There’s supposed to be a big football game on this weekend, right? None of my teams made it to the Super Bowl this year. We were just off on so many levels and I can’t even begin to comprehend when a Texas team will make it anywhere near past one playoff game. There will be a day though – I still have faith, people! So, for now I’m going to make the best of it and throw the best Super Bowl party that I know how.
Game day isn’t complete without wings but I’m going to let you in on a little secret, I hate to fry anything. It’s mostly due to the fact that my kitchen just isn’t set up for it (my vent hood will be the end of me) and to be honest, we all know it’s just not good for you. Unfortunately, wings are traditionally deep fried but I didn’t want to lose out on serving wings for game day. I had to come up with a plan of attack and I knew the only way to crispy baked wings was using the same technique as I roast chickens. LOOK at that photo! You can’t deny that these wings don’t look temptingly crispy and deep fried but I promise you they are not! Listen up closely as I’m about to share with you the secret to crispy BAKED wings. Remember these words… high and dry.
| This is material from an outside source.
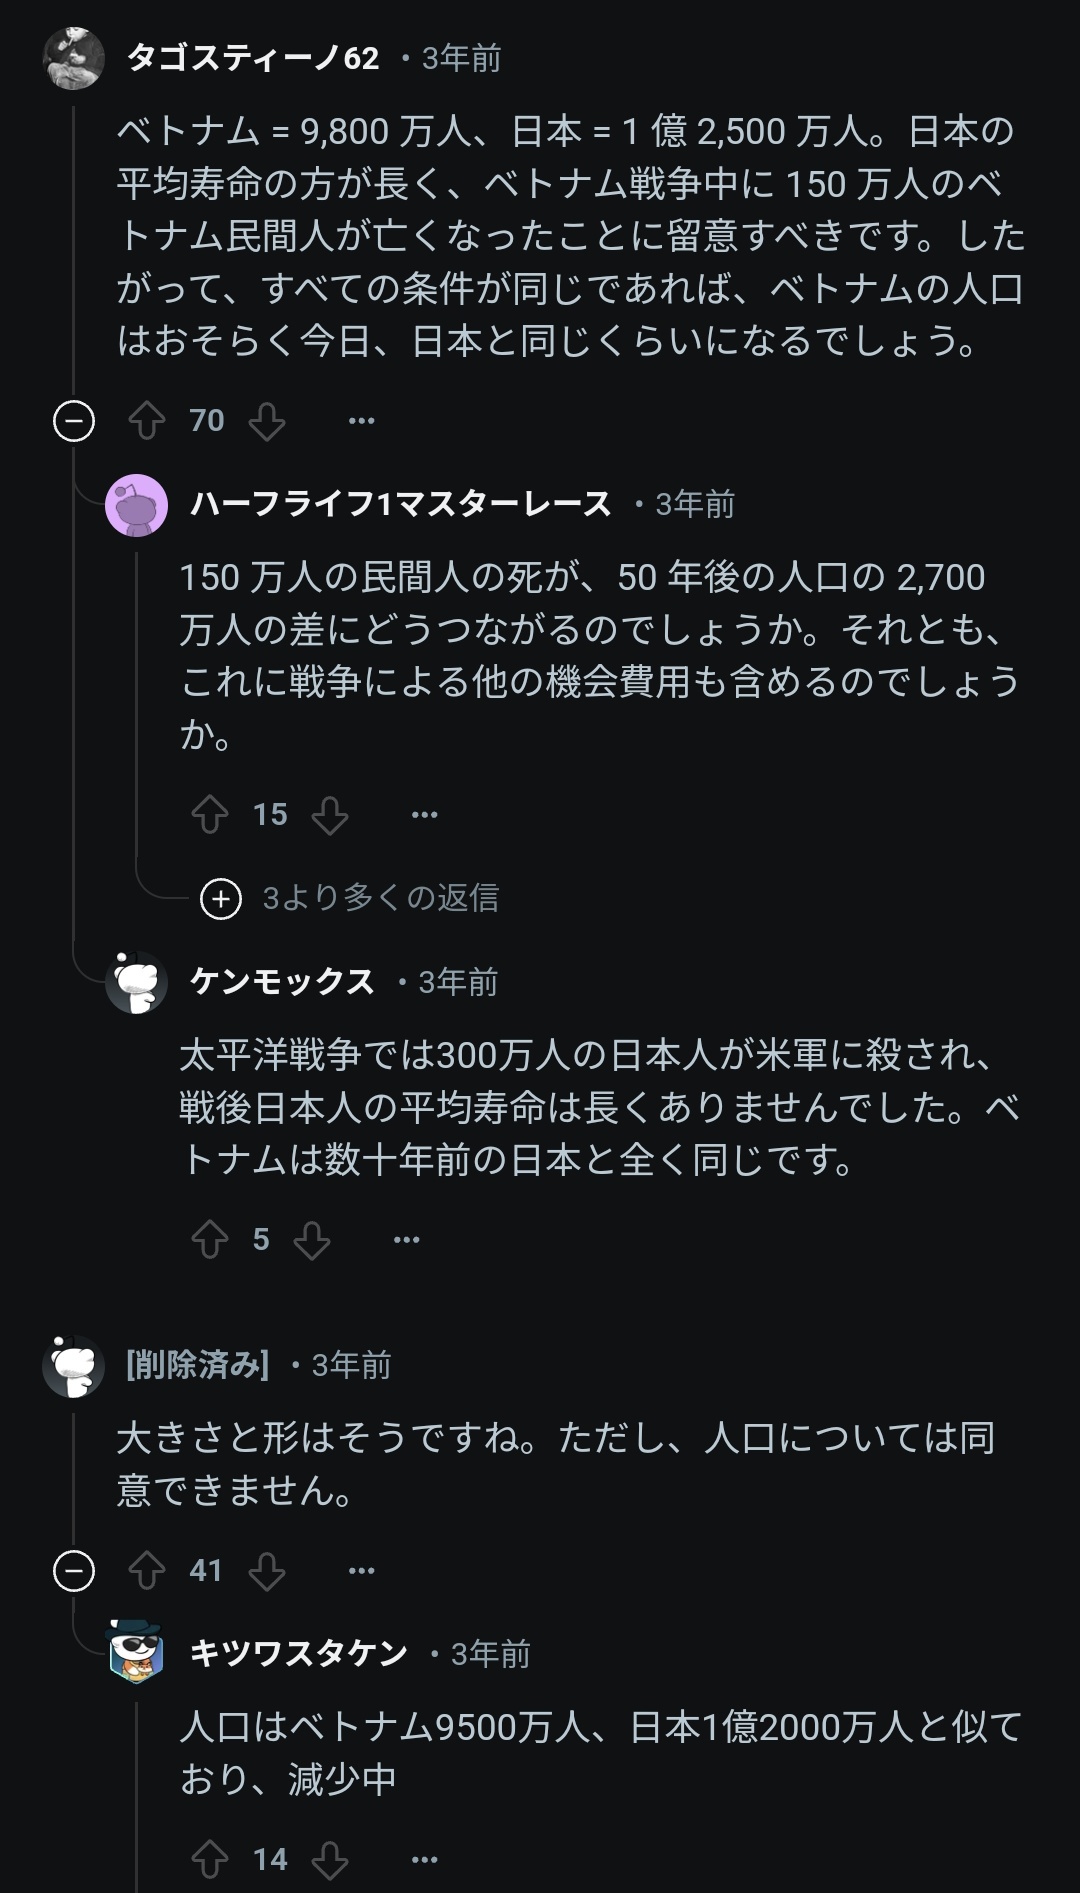Image resolution: width=1080 pixels, height=1893 pixels.
Task: Open タゴスティーノ62's user profile name
Action: pos(253,58)
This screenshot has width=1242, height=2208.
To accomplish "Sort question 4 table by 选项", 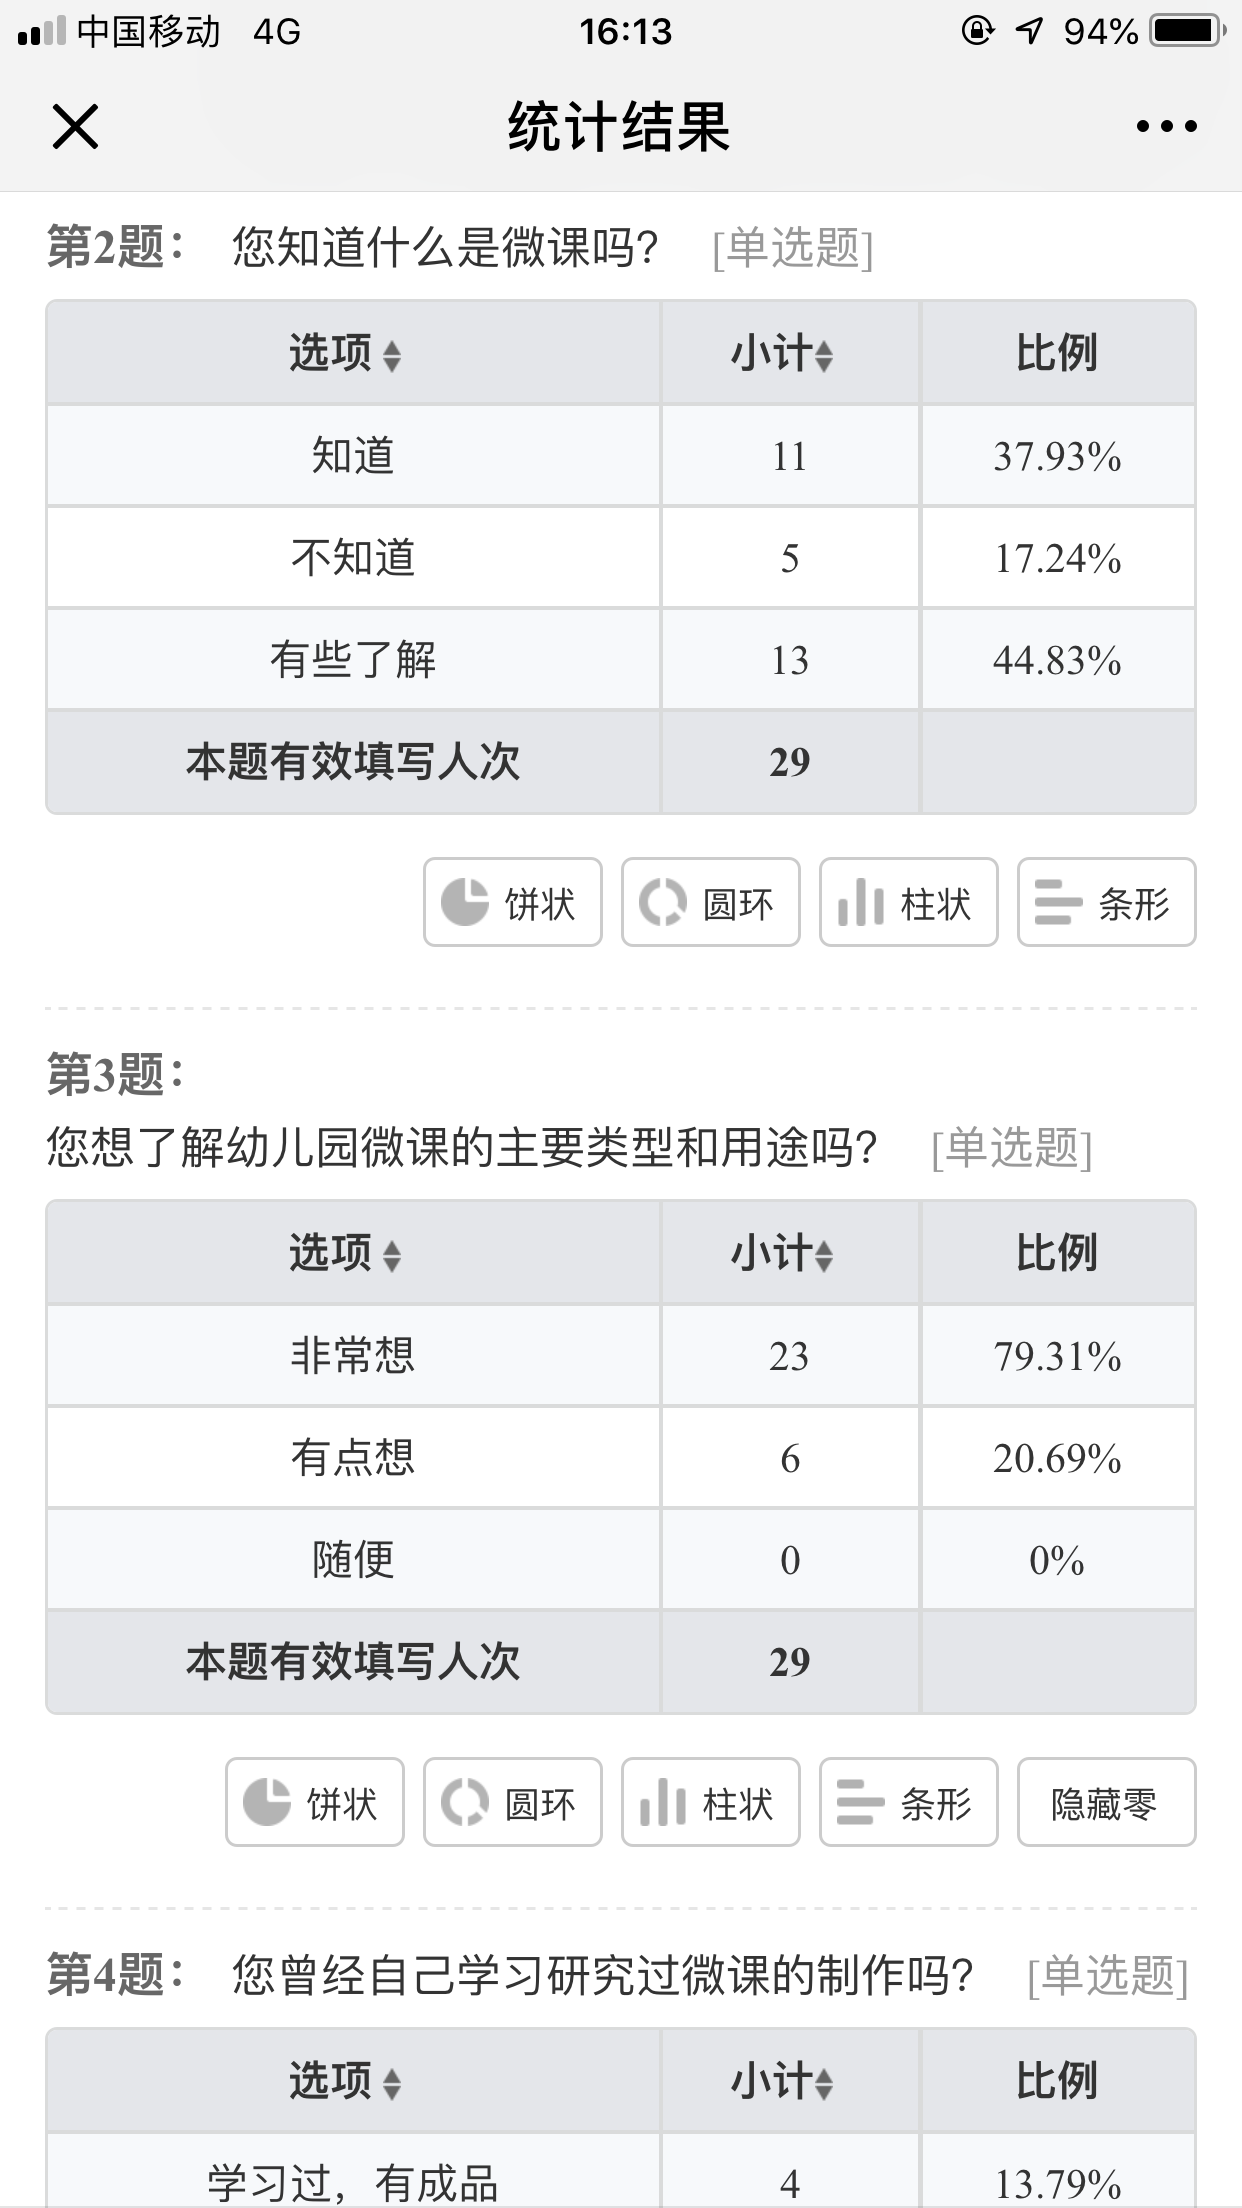I will (x=346, y=2081).
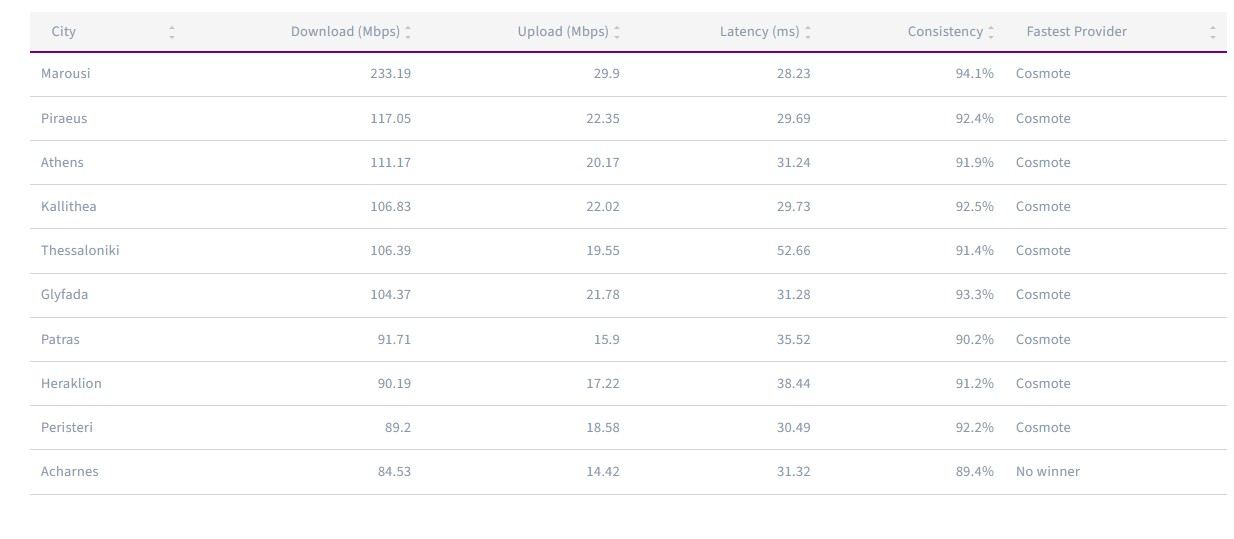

Technically baked usually means healthy, right. Now, I’m not going to pretend these are healthy for you in any way. You’re eating chicken skin and there’s no way of getting around that unless you go skinless — but by eliminating the added fat that you would bring by frying, you end up with fewer fat grams and calories. So, that’s something, right?
But seriously and honestly I will tell you this, I would pick these wings and this method of cooking wings over deep fried any day. Incredibly crispy yet tender, these wings are everything a wing should be. Coated with a zesty lime and chili sauce, these Chili Lime Baked Wings are some of the best game day grub. Here’s the low down…
Crispy Chili Lime Baked Wings
Start by preheating your oven to 450°F (high heat). Set the wings out at room temperature for 30 minutes. Here’s the important part…pat dry the wings as best as you can and place them on a rimmed baking sheet or a cast iron skillet, for best results. Don’t even add oil or salt — it will only make the wings and drumlets sweat and that’s where most baked chicken recipes fail.
Bake, flipping once, for 50 minutes. LOOK HOW CRISPY! Cooked in their own fat, you don’t need hydrogenated processed oils to fry! They just drown out the flavor and add unnecessary fat. By baking these at a high temp, the chicken wings fry themselves.
Make a compound butter of cilantro, chili, and lime.
Toss to coat…
and serve. A crackling flavor explosion fit for any party. Cheers and may your team (go Broncos) win!
Unlock the secret to CRISPY Baked wings. Coated with a zesty lime and chili sauce, these Chili Lime Baked Wings are a crackling flavor explosion fit for any game day party!
- 3 pounds chicken wings and drumlets
- 3 tablespoons unsalted butter, softened
- 1/2 cup fresh cilantro
- 1 Serrano pepper, minced
- Zest and juice of 1 lime
- 1/2 teaspoon kosher salt
- Set wings out at room temperature 30 minutes prior to baking. Preheat oven to 450°F.
- With paper towels, pat dry the wings and drumlets. Being careful not to overcrowd, place the wings and drumlets on a rimmed baking sheet, roasting pan, or for optimal results, a cast iron skillet; the heavier the better. If using a cast iron skillet you may have to bake in two batches or use two skillets depending on the size of your skillet. Bake in the oven for 35 minutes, flip, and continue to bake for 15 additional minutes, or until the golden.
- While the wings are baking, combine butter, cilantro, Serrano, lime juice and zest, and salt in a food processor. Pulse until the cilantro is chopped and everything is combined. You can also do this by hand in a bowl, just chop the cilantro and dice the Serrano with a knife before mixing.
- Place the compound butter in a large bowl. When the wings have finished baking, place the wings and drumlets in the bowl and toss to coat with the chili lime butter. Serve.